In Tennessee, you may want to initiate a personal injury lawsuit against the driver who caused your car accident if you suffered serious injuries. Catastrophic injuries or the death of a loved one are often too serious to attain recompense with an insurance claim alone.

Winning a car accident lawsuit in Tennessee requires proving four main elements before a judge or jury. A personal injury lawyer could help you bear your burden of proof and fight for greater compensation for your losses.

Duty to exercise reasonable care

Every driver in Tennessee owes other drivers a duty to exercise reasonable care. This means obeying the rules of the road and driving prudently to avoid collisions. Proving a duty of care is usually simple in car accident claims because all drivers inherently owe duties to others on the road when they get behind the wheel.

A breach of duty of care

A breach of duty of care refers to an act of negligence on the driver’s part. The legal definition of negligence is to fail to act according to the level of care a reasonable, prudent person would have under the same circumstances. If the driver was texting and driving, driving drunk, driving drowsy, speeding or otherwise acting carelessly or recklessly leading up to your collision, he or she breached a duty of care.

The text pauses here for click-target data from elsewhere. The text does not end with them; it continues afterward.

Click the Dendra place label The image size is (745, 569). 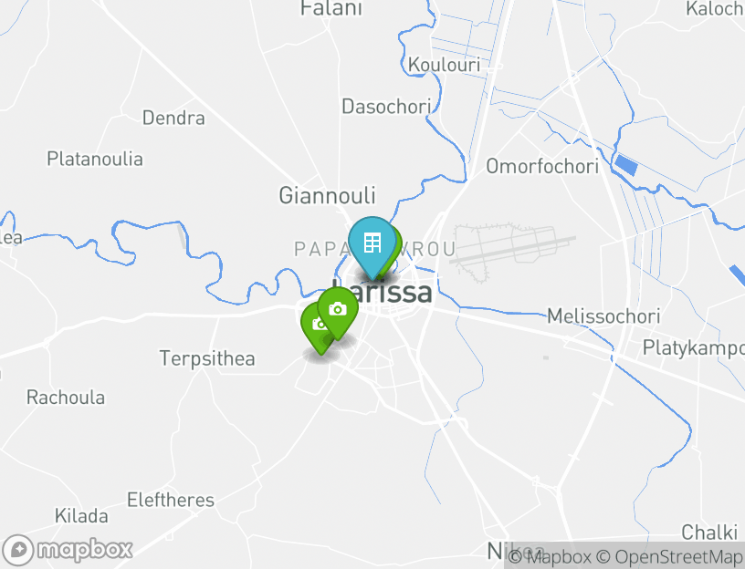173,118
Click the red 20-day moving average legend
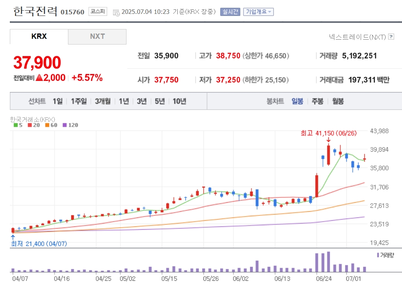The height and width of the screenshot is (291, 402). pos(34,125)
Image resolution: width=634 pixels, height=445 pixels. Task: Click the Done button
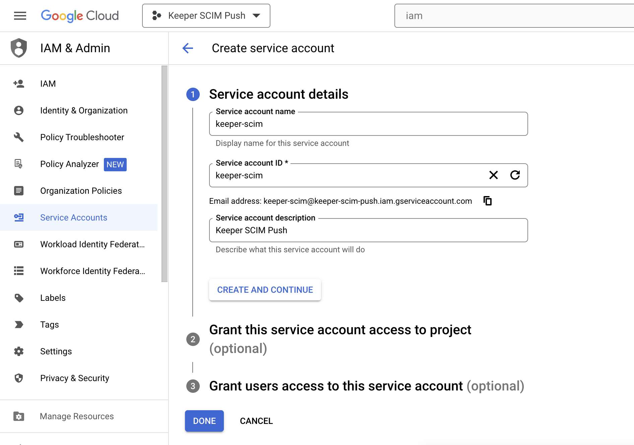pyautogui.click(x=204, y=421)
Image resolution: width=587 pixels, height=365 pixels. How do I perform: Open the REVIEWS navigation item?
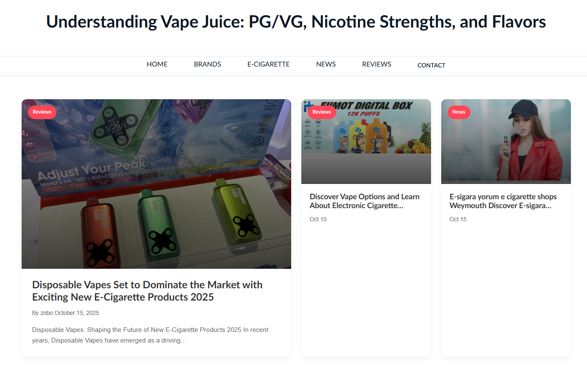click(x=377, y=64)
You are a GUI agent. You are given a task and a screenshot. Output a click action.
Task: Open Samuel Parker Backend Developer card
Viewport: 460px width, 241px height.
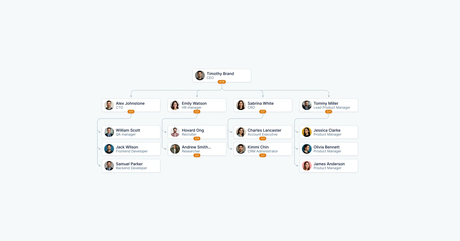[x=131, y=166]
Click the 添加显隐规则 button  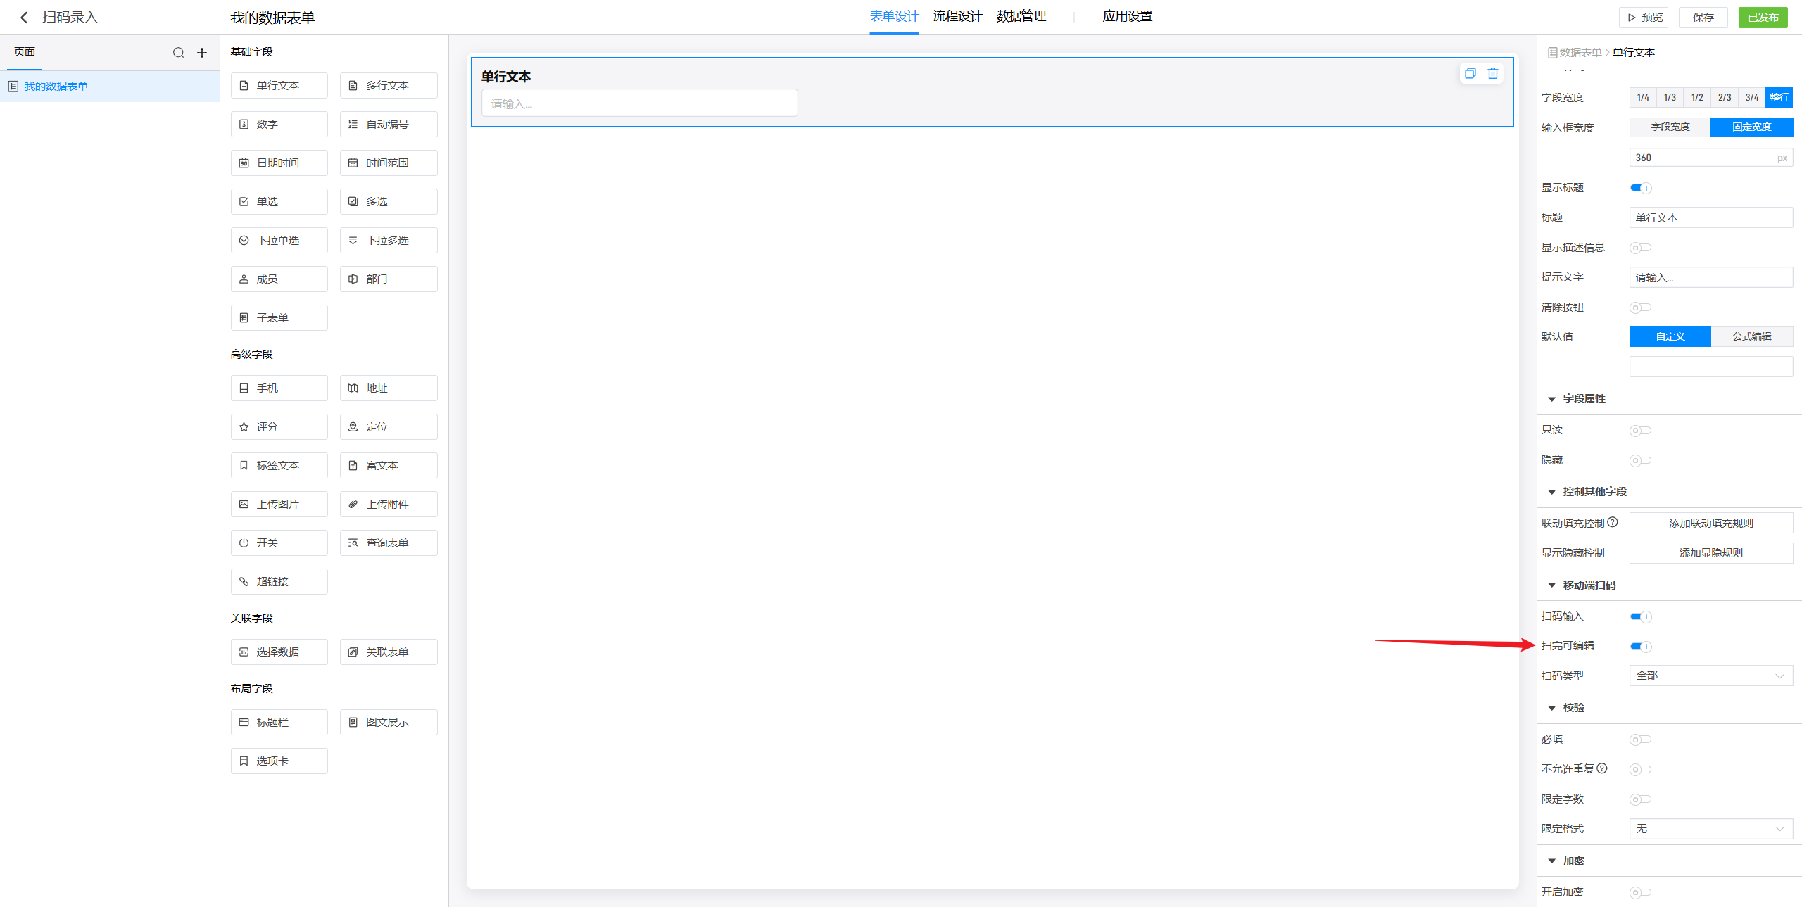tap(1710, 553)
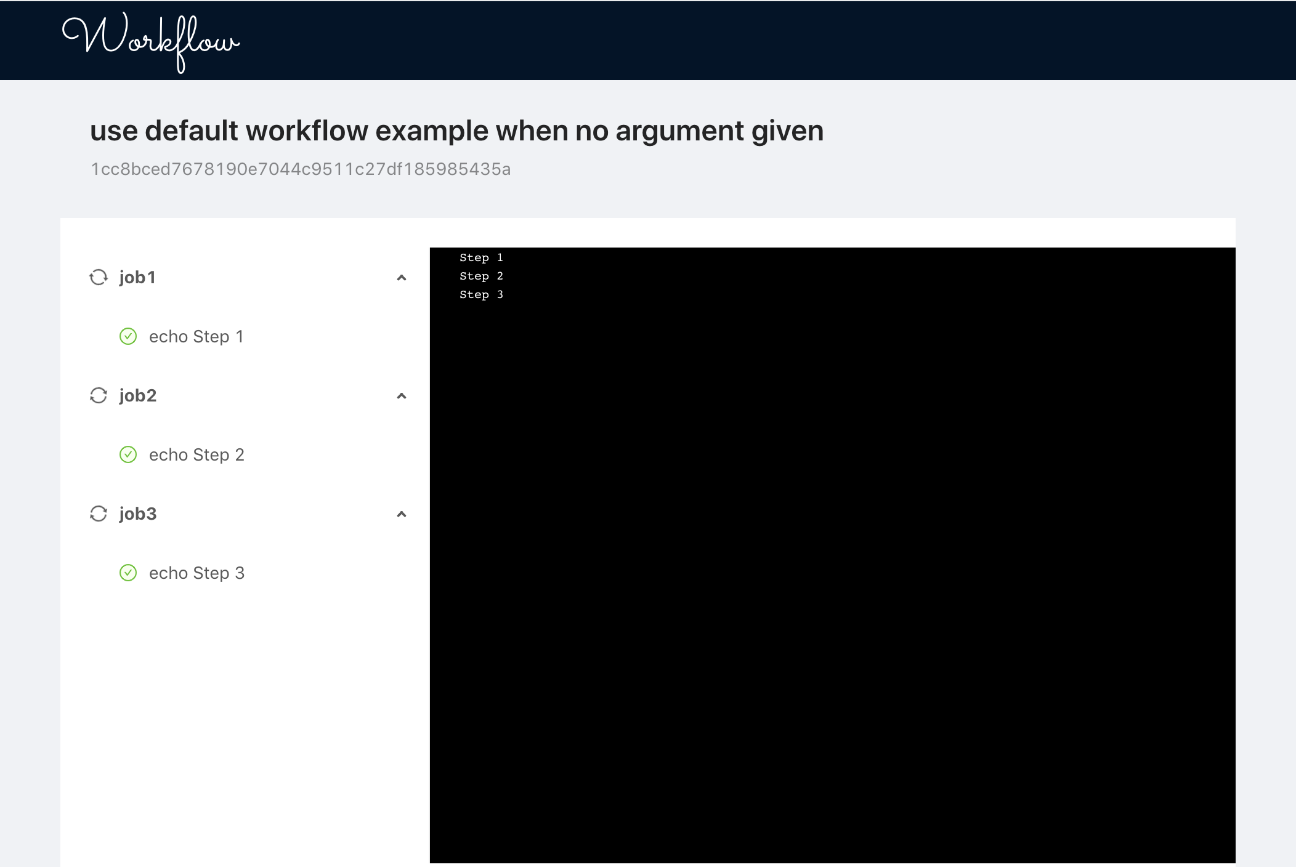The height and width of the screenshot is (867, 1296).
Task: Select the job3 header label
Action: (x=138, y=514)
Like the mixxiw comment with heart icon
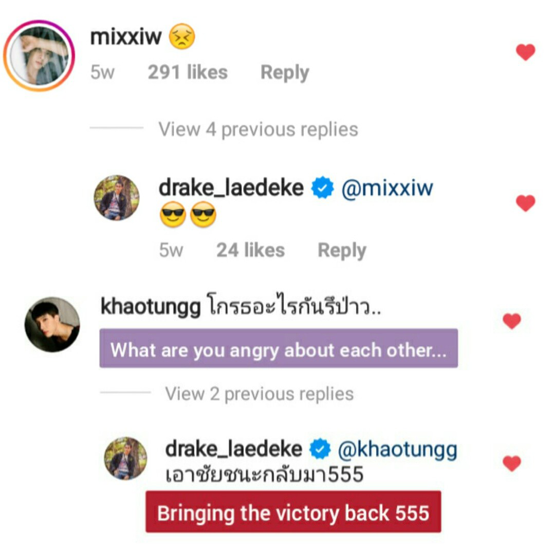Viewport: 555px width, 555px height. (525, 52)
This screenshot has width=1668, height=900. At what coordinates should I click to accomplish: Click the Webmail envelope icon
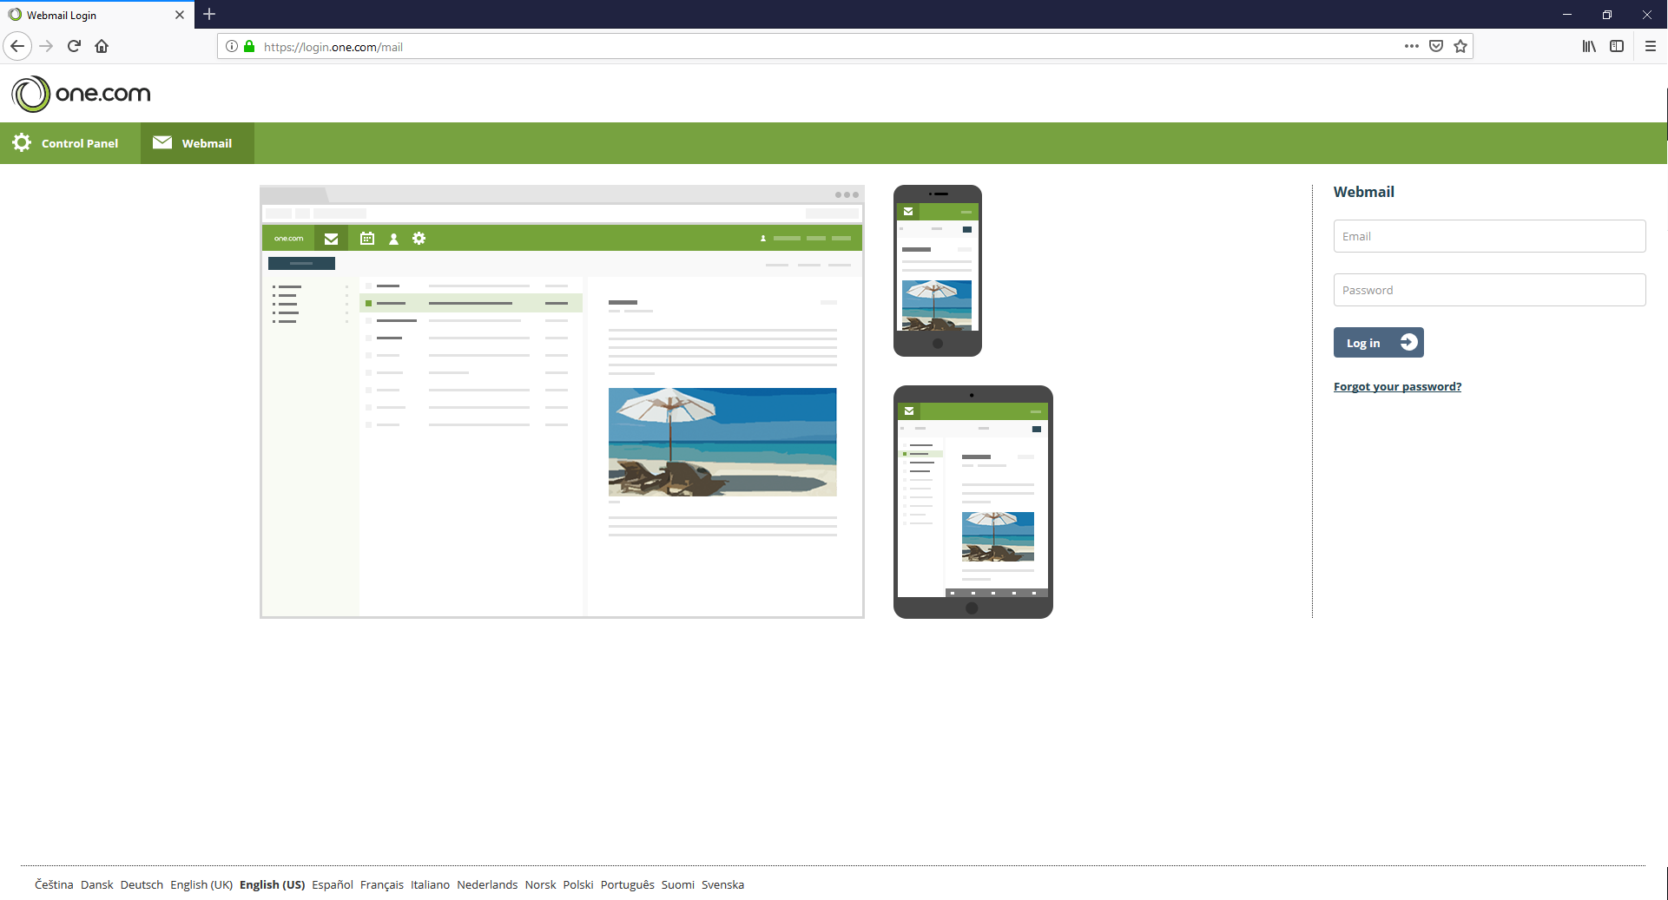coord(162,142)
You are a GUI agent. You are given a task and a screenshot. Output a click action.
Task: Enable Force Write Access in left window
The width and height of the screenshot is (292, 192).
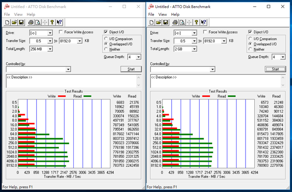click(x=61, y=32)
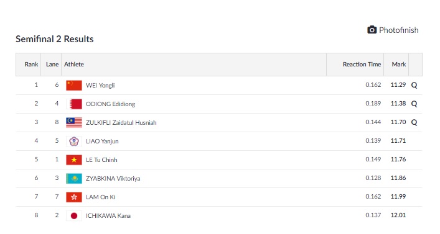Click the Mark column header

click(x=399, y=64)
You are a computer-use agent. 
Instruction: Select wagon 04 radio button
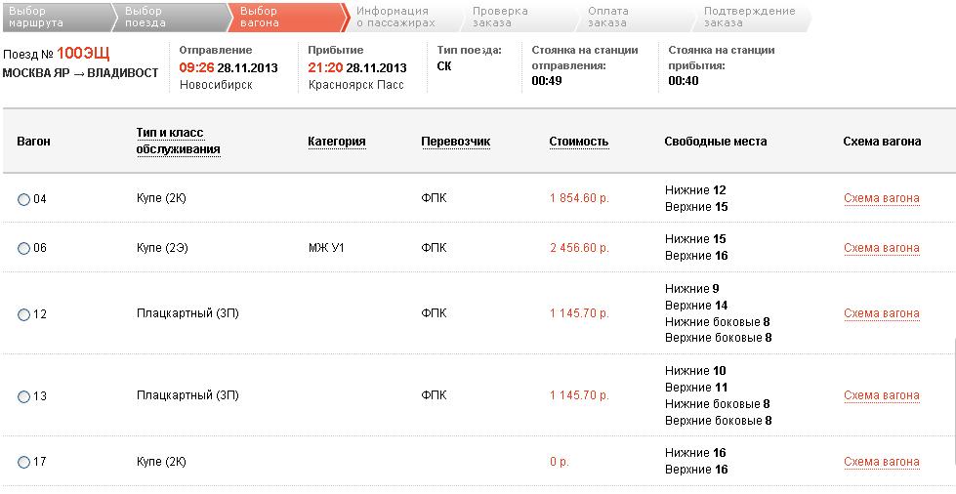pyautogui.click(x=23, y=200)
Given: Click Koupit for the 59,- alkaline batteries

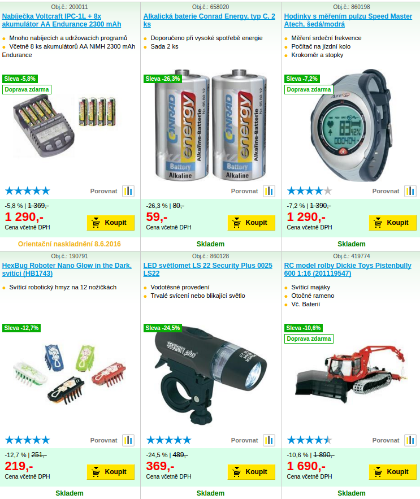Looking at the screenshot, I should coord(251,223).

Causal link to the accident

Next, you or your lawyer must demonstrate that it was the other driver’s breach of duty that caused the car accident. If a pothole caused you to lose control of your vehicle and then another driver hit you, for example, the other driver’s actions may not be the main cause of the crash. Your lawyer will have to show a causal link between the breach and the crash.

Specific damages

Finally, your lawyer will need to show that you suffered measurable losses, or damages, in the car accident. Damages can refer to personal injuries, hospital costs, foreseeable future expenses, property damage and lost wages.